Detection of PD-L1 on HMEX A) Confirmation of successful conjugation of PD-L1 to Qdot 705 using SiteClick and post-purification process. Flow cytometry histogram of untreated PD-L1(+) CHO cells were used to set baseline for background/non-fluorescent signal, with positive signal determined by incubating 0.1 μg or 1 μg of conjugated PD-L1 Qdot 705 antibody with PD-L1(+) CHO cells. There is no observable difference in mean fluorescent intensity (MFI) between the two concentrations, indicating that 0.1 μg of antibody is a sufficient saturating concentration for detection of PD-L1 positive cells. B) Detection of a subpopulation of exosomes using fluorescent NTA. Total exosome number was measured using NTA. This was followed by fluorescent NTA with 688 +/− 20 nm bypass filter for detection of Qdot 705 conjugated PD-L1 antibody incubated exosomes. C–E) PD-L1 positive exosomes are membrane-bound vesicles that can be detected by ImageStream. This population is not detected upon treatment with a strong detergent (Triton-X). C) At the highest sensitivity settings, speed beads (~ 1 μm in size) are detected at the rightmost axis with a low scatter particulate banding pattern that is present when antibody, in absence of exosomes, is examined, indicating particulate contaminant patterns due to presence of antibodies.

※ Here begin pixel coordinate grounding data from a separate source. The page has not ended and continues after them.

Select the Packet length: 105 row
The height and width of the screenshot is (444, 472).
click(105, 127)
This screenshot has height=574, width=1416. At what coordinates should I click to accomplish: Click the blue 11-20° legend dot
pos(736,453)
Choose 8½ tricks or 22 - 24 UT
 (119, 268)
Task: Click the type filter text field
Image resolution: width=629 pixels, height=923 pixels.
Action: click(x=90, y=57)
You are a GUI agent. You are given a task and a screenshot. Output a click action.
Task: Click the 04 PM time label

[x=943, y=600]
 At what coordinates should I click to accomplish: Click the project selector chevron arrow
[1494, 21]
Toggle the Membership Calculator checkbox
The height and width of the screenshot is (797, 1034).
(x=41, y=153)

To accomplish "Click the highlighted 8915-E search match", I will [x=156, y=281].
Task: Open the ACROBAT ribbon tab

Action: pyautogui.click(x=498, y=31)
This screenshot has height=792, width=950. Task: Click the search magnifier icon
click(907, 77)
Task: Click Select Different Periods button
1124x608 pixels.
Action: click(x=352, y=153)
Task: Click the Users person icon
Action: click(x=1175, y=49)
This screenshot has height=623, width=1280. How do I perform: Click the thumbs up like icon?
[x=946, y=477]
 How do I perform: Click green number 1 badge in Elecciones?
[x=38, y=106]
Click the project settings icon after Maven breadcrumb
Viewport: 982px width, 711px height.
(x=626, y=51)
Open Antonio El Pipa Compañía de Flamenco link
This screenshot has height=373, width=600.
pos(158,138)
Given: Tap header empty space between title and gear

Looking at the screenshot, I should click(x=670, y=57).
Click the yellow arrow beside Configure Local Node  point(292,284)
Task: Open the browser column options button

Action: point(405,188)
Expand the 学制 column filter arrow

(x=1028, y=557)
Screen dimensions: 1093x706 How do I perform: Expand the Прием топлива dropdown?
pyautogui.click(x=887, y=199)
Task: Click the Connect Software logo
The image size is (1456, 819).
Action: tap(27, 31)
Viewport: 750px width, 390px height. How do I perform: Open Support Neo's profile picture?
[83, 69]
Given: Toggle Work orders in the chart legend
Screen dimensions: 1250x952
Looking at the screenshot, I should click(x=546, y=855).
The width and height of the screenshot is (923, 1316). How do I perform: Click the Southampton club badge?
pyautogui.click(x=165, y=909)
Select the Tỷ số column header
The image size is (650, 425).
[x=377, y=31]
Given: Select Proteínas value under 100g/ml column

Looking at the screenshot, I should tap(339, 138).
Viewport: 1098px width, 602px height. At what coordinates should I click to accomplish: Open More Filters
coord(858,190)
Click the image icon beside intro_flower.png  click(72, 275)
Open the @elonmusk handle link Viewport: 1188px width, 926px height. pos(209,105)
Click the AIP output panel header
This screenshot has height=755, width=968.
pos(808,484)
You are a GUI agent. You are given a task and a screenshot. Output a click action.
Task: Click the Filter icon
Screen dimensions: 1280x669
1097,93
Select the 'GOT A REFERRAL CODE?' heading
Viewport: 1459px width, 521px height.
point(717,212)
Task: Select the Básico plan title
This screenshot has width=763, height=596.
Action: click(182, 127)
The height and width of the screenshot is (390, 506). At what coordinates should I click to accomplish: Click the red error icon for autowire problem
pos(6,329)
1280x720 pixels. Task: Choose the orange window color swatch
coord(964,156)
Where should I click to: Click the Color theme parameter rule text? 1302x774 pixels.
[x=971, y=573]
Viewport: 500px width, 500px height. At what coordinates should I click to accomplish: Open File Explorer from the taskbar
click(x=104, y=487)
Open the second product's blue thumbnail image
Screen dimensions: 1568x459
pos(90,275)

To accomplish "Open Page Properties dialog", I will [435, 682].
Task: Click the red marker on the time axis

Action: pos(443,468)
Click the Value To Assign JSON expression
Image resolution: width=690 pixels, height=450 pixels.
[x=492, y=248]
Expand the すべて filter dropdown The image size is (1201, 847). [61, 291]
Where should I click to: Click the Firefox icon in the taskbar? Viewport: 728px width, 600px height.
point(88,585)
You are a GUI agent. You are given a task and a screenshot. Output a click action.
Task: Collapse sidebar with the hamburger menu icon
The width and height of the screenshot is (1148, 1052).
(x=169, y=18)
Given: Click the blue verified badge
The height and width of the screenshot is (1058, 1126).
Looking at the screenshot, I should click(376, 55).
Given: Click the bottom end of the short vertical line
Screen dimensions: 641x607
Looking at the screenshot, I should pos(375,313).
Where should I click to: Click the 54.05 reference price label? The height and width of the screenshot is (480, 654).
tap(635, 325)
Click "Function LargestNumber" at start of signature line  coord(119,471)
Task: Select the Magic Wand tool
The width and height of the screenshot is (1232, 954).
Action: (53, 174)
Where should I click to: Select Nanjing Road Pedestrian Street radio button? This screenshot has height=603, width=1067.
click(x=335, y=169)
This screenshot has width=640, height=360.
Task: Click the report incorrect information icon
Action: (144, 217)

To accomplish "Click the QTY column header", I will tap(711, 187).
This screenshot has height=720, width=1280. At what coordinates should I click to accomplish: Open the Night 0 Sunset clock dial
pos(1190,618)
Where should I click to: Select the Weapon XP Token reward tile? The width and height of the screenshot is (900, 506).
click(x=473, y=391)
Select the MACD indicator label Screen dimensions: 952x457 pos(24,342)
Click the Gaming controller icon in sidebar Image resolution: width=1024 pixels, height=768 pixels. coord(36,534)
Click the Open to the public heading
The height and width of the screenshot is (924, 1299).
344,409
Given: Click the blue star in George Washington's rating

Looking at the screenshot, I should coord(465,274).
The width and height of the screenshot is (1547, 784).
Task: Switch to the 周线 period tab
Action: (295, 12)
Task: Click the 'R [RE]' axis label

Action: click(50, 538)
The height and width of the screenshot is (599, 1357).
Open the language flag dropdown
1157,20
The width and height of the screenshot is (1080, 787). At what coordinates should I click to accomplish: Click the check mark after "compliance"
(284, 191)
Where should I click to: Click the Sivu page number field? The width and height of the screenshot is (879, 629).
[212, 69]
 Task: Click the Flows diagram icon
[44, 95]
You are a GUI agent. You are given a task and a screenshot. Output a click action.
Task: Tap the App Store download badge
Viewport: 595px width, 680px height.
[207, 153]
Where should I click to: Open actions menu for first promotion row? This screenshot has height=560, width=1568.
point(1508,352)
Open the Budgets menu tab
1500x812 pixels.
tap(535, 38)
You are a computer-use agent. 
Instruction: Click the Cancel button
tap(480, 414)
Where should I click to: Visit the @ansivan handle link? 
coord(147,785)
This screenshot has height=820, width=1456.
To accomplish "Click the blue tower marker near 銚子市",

D) Detection of positive signal with intermediate scatter intensity indicative of PD-L1 positive exosomes. A distinct clustering of particulates is detected and present when PD-L1 antibody was co-incubated with exosomes. E) Loss of PD-L1 positive cluster of particulates upon addition of strong detergent (Triton-X), indicating that the clustered particles are membranous vesicles.